Publication du secteur culturel de la Fédération de la Gironde du PCF

 N°108.Février/mars/avril 2016. 5€

L’actrice Firmine Richard, marraine des Amis du clown Chocolat, et Jean-Pierre Lefèvre devant la plaque mémorielle dévoilée le 6 février au cimetière protestant, en présence de Fabien Robert, Marik Fetouh et Laurence Dessertine, adjoints au maire de Bordeaux (respectivement de la Culture, de l’Égalité et maire de secteur), le pasteur Valérie Malie, Angèle Louviers, secrétaire générale du Comité national pour la mémoire et l’histoire de l’esclavage, de représentants du MRAP, la LICRA, l’UJFP et d’autres associations, des amis bordelais dont Vincent Maurin, d’autres venus de Bilbao et de Paris, des clowns du cirque Arlette Gruss…

Chocolat, le clown nègre, est réhabilité presque cent ans après sa mort par le film de Roschdy Zem sorti en février sur les écrans, dans lequel il est interprété par Omar Sy. Le duo oublié qu’il formait avec le clown anglais Footit avait pourtant tenu plus de quinze ans le haut de l’affiche à Paris.

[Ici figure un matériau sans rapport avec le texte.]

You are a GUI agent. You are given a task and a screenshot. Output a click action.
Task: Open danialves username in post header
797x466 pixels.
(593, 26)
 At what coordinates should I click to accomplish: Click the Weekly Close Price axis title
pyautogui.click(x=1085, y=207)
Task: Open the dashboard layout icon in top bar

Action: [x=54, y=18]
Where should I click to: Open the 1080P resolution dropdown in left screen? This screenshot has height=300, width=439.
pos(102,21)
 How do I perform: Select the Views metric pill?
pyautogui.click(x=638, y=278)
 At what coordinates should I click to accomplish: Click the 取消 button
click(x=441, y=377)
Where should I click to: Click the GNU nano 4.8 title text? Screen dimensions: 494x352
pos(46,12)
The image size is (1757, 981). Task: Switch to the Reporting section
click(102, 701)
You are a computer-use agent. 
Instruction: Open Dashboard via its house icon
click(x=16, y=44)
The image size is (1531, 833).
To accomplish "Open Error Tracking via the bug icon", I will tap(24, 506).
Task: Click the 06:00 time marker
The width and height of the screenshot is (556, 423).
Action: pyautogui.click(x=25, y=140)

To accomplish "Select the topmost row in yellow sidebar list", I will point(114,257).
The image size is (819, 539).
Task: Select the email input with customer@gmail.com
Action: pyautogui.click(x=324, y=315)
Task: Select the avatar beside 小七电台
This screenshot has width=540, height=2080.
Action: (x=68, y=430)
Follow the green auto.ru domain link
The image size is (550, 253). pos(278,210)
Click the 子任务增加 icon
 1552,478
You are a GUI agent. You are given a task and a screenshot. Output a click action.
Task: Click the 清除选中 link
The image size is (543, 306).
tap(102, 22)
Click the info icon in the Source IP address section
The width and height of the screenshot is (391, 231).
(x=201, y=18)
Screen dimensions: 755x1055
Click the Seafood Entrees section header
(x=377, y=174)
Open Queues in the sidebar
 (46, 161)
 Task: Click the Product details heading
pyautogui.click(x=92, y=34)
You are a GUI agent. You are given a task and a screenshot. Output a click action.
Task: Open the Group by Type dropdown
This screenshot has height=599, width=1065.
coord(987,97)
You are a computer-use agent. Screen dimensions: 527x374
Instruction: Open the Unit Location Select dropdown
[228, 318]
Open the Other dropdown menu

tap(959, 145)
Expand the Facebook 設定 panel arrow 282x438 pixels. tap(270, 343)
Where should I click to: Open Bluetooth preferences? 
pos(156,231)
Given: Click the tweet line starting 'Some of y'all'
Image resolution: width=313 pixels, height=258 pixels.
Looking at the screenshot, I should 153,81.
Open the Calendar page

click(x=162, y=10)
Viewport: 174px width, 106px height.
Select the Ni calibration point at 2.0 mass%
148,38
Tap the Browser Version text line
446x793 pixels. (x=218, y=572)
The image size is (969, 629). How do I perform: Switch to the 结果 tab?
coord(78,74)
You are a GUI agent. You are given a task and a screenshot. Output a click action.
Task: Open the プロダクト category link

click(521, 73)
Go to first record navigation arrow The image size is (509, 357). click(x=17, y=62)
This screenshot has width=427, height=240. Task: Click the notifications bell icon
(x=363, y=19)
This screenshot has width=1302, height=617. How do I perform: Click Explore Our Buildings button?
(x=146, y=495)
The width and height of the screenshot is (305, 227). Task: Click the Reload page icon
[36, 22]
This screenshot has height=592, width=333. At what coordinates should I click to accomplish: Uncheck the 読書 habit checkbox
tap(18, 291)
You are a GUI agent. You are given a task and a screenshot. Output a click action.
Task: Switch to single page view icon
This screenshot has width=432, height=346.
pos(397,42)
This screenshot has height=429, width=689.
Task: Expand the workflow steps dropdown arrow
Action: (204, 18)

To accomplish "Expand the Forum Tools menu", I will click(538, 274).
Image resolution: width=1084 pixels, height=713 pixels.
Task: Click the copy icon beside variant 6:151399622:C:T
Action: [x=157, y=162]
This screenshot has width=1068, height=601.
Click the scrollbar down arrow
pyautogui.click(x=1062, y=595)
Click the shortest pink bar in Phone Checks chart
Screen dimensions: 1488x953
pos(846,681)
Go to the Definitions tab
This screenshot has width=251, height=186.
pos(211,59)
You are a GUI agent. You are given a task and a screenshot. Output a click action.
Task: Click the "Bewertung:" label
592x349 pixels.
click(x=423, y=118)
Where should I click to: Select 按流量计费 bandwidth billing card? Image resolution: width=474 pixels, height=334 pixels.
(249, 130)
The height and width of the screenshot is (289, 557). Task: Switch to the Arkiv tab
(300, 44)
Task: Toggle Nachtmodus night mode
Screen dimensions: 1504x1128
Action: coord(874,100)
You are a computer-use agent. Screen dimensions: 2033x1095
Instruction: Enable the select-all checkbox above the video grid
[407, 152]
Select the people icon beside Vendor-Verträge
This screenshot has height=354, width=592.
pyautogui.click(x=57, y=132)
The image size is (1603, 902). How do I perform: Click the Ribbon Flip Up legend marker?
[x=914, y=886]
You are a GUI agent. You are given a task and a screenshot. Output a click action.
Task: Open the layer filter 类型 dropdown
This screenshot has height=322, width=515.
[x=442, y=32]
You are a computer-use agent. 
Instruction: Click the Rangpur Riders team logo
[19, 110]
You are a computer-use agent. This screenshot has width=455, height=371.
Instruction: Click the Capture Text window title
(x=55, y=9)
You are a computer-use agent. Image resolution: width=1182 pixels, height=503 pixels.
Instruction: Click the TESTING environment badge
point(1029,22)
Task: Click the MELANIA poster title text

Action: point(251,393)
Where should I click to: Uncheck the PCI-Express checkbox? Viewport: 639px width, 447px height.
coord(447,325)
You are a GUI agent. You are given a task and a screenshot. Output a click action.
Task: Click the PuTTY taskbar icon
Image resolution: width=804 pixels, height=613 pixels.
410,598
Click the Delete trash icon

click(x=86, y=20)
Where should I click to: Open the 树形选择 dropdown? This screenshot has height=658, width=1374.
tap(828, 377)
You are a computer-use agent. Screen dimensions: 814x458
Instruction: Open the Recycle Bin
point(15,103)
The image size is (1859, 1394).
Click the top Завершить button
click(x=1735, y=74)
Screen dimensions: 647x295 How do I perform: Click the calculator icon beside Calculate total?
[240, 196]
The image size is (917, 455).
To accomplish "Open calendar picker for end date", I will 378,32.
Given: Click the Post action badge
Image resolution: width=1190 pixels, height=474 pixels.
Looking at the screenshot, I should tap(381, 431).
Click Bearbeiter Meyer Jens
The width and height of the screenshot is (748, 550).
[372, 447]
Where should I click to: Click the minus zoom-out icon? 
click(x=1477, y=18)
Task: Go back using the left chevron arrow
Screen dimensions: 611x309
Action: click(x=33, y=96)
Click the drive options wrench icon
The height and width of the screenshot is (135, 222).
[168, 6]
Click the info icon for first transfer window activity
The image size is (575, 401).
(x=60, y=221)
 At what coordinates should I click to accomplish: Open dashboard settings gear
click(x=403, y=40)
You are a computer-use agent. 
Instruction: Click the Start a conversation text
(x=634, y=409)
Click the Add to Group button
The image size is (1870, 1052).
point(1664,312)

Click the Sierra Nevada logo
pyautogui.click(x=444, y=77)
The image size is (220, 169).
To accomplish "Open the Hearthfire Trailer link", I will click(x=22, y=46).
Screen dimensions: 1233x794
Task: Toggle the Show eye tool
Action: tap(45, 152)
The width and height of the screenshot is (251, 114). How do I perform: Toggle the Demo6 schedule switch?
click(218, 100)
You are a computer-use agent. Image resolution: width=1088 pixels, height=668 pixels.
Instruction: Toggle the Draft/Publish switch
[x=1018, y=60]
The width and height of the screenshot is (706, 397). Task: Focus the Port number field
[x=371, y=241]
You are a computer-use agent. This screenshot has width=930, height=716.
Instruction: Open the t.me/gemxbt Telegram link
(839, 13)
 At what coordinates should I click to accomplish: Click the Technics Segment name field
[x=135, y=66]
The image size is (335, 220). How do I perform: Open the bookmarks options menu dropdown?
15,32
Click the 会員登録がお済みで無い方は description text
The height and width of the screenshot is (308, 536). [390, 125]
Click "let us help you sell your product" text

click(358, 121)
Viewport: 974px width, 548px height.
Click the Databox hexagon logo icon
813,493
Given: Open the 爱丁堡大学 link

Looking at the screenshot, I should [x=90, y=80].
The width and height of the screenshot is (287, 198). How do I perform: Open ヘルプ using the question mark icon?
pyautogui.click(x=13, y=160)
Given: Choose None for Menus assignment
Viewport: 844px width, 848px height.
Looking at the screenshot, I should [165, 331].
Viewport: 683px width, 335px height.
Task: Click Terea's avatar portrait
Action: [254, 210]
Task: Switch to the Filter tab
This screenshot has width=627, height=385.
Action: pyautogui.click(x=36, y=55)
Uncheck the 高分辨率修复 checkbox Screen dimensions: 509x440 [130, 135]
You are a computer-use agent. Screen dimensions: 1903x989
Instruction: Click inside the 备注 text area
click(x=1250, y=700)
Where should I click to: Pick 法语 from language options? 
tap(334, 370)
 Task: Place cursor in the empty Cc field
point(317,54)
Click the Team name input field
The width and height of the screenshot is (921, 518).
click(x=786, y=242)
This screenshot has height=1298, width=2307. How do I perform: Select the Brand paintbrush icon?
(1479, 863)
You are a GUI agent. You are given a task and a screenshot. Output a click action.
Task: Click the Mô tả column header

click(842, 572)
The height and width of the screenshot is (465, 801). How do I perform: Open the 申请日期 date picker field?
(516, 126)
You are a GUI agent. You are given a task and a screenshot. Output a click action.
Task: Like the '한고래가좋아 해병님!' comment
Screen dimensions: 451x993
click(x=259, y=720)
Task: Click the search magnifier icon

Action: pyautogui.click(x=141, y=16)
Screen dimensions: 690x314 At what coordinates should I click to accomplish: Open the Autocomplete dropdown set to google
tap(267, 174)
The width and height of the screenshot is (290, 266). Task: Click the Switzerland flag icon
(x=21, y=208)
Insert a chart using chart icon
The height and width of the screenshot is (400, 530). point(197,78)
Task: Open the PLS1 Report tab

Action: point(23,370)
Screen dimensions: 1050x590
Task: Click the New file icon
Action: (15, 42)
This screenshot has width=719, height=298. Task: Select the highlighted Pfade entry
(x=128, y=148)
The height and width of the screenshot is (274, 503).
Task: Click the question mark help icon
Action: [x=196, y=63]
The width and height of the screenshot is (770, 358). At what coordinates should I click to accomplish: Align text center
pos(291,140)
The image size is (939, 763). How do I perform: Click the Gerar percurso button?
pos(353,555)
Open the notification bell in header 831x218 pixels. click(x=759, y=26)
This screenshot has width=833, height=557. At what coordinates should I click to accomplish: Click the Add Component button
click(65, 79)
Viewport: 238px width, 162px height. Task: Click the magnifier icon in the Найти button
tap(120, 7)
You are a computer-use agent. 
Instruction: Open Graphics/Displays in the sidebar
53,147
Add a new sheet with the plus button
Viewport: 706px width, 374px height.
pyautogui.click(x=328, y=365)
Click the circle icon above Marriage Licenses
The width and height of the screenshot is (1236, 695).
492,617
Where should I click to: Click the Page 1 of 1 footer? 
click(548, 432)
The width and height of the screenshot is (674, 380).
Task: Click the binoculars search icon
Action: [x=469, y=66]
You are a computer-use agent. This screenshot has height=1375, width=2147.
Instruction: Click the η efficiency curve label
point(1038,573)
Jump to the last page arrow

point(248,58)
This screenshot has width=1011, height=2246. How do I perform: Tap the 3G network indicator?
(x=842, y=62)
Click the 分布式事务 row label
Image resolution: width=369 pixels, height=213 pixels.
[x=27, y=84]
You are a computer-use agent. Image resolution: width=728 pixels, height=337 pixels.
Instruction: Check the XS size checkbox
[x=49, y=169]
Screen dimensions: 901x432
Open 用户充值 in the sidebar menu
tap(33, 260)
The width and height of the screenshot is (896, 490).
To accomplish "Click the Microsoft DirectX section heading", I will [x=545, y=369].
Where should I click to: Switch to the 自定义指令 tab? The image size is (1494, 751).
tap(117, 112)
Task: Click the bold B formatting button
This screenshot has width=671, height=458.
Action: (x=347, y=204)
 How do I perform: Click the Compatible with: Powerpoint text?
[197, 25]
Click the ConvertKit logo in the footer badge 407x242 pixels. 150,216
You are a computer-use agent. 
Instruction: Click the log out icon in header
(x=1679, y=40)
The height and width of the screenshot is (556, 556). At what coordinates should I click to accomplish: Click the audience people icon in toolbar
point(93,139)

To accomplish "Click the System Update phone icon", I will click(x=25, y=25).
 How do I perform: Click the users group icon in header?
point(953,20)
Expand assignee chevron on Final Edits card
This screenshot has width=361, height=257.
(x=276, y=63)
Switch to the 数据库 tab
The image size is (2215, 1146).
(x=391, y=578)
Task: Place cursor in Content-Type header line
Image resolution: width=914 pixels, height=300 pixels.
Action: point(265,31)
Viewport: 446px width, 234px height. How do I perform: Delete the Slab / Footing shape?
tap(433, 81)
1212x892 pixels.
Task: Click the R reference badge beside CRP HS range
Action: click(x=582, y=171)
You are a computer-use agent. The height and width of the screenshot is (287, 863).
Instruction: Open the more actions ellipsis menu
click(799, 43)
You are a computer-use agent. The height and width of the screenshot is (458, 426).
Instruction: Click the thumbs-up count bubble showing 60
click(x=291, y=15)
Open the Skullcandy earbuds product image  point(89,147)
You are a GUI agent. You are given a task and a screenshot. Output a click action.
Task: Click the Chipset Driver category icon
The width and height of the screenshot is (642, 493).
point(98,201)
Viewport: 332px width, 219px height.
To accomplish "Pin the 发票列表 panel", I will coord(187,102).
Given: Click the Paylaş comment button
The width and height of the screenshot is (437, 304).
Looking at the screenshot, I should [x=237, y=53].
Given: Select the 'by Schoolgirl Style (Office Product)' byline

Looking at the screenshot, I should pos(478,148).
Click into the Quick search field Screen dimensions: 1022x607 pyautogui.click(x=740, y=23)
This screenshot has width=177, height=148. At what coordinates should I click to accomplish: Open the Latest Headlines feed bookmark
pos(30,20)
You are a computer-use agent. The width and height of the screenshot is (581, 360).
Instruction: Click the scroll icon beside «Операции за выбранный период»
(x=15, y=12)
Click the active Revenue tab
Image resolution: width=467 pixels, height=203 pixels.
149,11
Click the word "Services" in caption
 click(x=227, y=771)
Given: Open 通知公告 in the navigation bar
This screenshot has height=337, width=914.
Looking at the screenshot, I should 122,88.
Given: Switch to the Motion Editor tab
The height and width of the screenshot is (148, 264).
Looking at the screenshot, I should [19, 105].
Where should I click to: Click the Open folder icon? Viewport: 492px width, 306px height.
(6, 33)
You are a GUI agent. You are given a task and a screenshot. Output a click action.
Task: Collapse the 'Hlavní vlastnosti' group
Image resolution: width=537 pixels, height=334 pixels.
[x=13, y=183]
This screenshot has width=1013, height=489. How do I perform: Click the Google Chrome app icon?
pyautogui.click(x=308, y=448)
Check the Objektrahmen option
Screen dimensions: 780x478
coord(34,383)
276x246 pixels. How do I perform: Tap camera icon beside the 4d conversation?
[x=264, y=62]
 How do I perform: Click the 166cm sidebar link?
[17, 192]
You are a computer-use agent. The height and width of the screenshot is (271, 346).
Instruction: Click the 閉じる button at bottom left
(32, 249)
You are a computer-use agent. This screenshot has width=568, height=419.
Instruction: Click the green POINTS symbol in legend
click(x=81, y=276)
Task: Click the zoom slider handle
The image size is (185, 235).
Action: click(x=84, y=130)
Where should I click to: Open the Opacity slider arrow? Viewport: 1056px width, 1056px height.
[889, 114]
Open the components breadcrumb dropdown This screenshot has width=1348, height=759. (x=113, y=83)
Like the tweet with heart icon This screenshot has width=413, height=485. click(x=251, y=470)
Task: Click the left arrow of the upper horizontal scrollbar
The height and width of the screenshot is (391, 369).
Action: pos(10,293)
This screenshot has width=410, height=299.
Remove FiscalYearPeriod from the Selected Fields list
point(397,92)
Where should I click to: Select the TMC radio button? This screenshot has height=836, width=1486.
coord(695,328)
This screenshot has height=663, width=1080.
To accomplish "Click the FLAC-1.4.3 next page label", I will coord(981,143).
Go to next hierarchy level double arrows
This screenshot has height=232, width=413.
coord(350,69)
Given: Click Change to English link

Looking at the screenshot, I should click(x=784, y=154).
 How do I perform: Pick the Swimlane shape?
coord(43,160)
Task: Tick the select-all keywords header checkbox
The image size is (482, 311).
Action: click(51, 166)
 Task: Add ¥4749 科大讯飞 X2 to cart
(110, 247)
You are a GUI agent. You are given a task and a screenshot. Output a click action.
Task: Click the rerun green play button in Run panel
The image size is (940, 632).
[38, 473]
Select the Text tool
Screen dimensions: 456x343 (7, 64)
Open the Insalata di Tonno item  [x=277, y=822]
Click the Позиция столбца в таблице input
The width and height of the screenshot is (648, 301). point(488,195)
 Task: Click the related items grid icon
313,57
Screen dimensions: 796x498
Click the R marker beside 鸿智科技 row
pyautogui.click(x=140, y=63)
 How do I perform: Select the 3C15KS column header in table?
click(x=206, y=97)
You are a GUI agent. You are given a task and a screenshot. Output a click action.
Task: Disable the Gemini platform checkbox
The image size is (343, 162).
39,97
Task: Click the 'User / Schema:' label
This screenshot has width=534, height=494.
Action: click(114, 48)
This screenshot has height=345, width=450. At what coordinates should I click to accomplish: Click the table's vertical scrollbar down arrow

Un hommage particulier à sa mémoire est rendu depuis plusieurs mois déjà à Bordeaux par ses « amis », qui ont proposé début février une quinzaine de jours d’événements, dont expositions et conférences à l’espace Saint-Rémi.

Le premier d’entre eux, Jean-Pierre Lefèvre, explique pourquoi et comment.

«Après les 9e rencontres “La Classe ouvrière, c’est pas du cinéma” à l’Utopia, consacrées en 2012 à “l’étranger, l’autre nous-même”, j’ai lu Chocolat, clown nègre, L’histoire oubliée du premier artiste noir de la scène française 1, le livre de Gérard Noiriel.

1. Publié en 2012 chez Bayard, nouvelle édition en 2016 sous le titre Chocolat, la véritable histoire d’un homme sans nom. Gérard Noiriel, historien et directeur d’études à l’EHESS, a notamment travaillé sur le monde ouvrier ainsi que sur l’articulation de l’immigration, de la nation et des sentiments xénophobes. Il est l’auteur de nombreux ouvrages dont Le Creuset français, l’Histoire de l’immigration XIX-XXe siècles (Seuil), Le Massacre des Italiens à Aigues-Mortes (Fayard) et Histoire, théâtre et politique (Agone).

Nous aurions souhaité faire venir à Bordeaux Chocolat blues, le spectacle combinant comédie, danse et vidéo qui s’en inspire, mais c’était trop cher pour notre association…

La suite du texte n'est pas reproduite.